First find the support reaction which can be determined by considering equilibrium of the truss.
∑V = 0
RA + RD = 50 ...(i)
Taking moment about point A,
∑MA = 0
– RD X 9 + 20 X 6 + 30 x 3 = 0
RD = 23.33KN ...(ii)
Now, from equation (i); we get
RA = 26.67KN ...(iii)
Let draw a section line 1-1 which cut the member BC, BE, FE, and divides the truss in two parts RHS and LHS as shown in fig(a). Make the direction of forces only in those members which cut by the section line.

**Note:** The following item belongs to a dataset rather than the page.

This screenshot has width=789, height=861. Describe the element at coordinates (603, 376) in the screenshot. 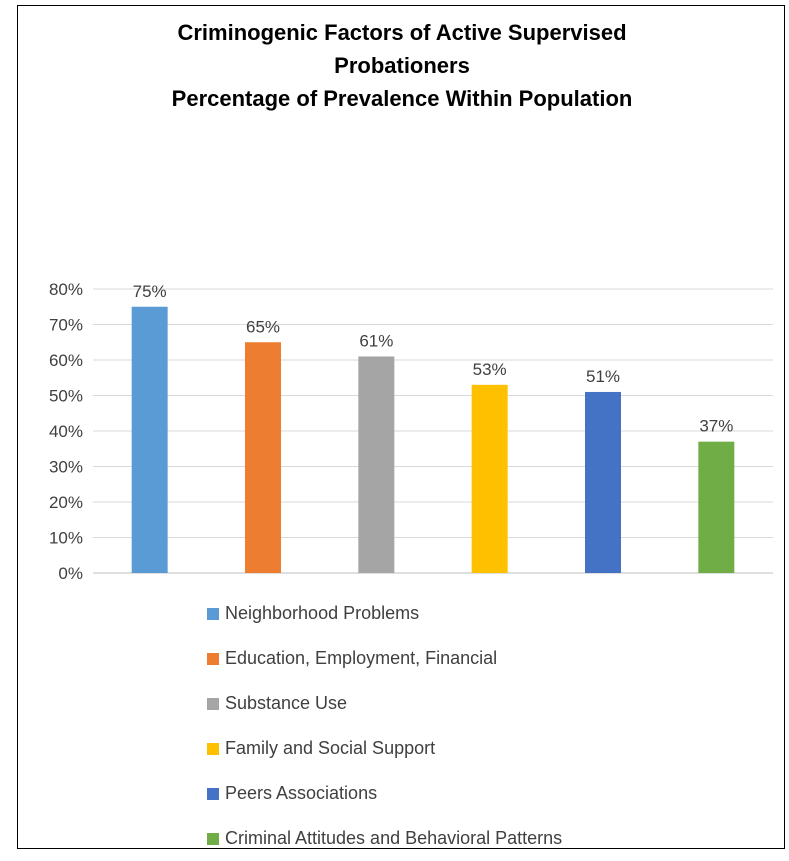

I see `data-label: 51%` at that location.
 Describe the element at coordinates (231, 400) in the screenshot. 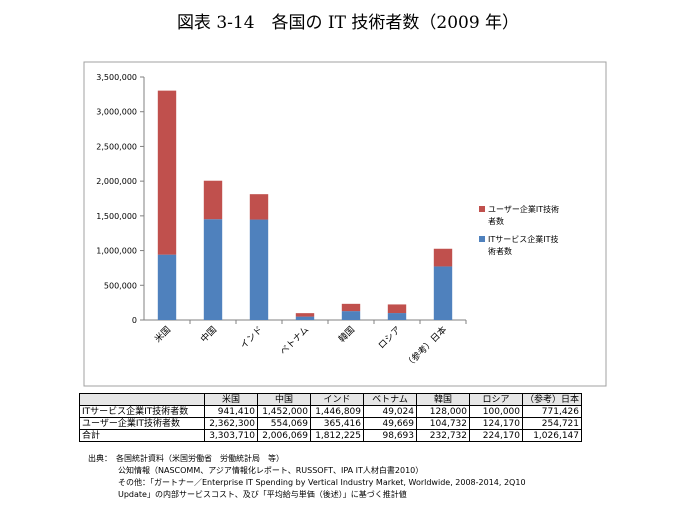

Choose any one part of them, Since both parts are separately in equilibrium. Let we choose right hand side portion (as shown in fig(b). And the Right hand parts of truss is in equilibrium under the action of following forces,
1. Reaction RD = 23.33KN
2. 20KN load at joint C
3. Force TBC in member BC (From C to B)
4. Force TBE in member BE (From E to B)
5. Force TFE in member FE (From E to F)
All three forces are assumed to be tensile
Now we take moment of all these five forces only from any point of the truss for getting the answers quickly
Taking moment about point E, of all the five forces given above
∑ME = 0
(Moment of Force TBE,TEF and 20KN about point E is zero, since point E lies on the line of action of that forces)
– RD x ED + TEF x 0 + TBE x 0 – TBC x CE + 20 x 0 = 0
– RD x 3 – TBC x 3 = 0
TBC = – 23.33KN ... (iv)
TBC = 23.33KN (Compressive)
Taking moment about point B, of all the five forces given above
∑MB = 0
(Moment of Force TBE, TBC force about point B is zero)
– RD x FD + TBC X 0 + TBE X 0 + TFE X CE + 20 X BC = 0
– RD X FD + TFE X CE + 20 X BC = 0
–23.33 X 6 + TFE X 3 + 20 X 3 = 0
TFE = 26.66KN ...(v)
TFE = 26.66KN (Tensile)
Taking moment about point F, of all the five forces given above
∑MF = 0
(Moment of Force TFE about point B is zero)
– RD x FD – TBC x EC – TBE cos45º x FE + TFE x 0 + 20 x FE = 0
–23.33 x 6 + 23.33 x 3 – TBE cos 45º x 3 + 20 x 3 = 0
TBE = 4.71KN
TBE = 4.71KN (Tensile)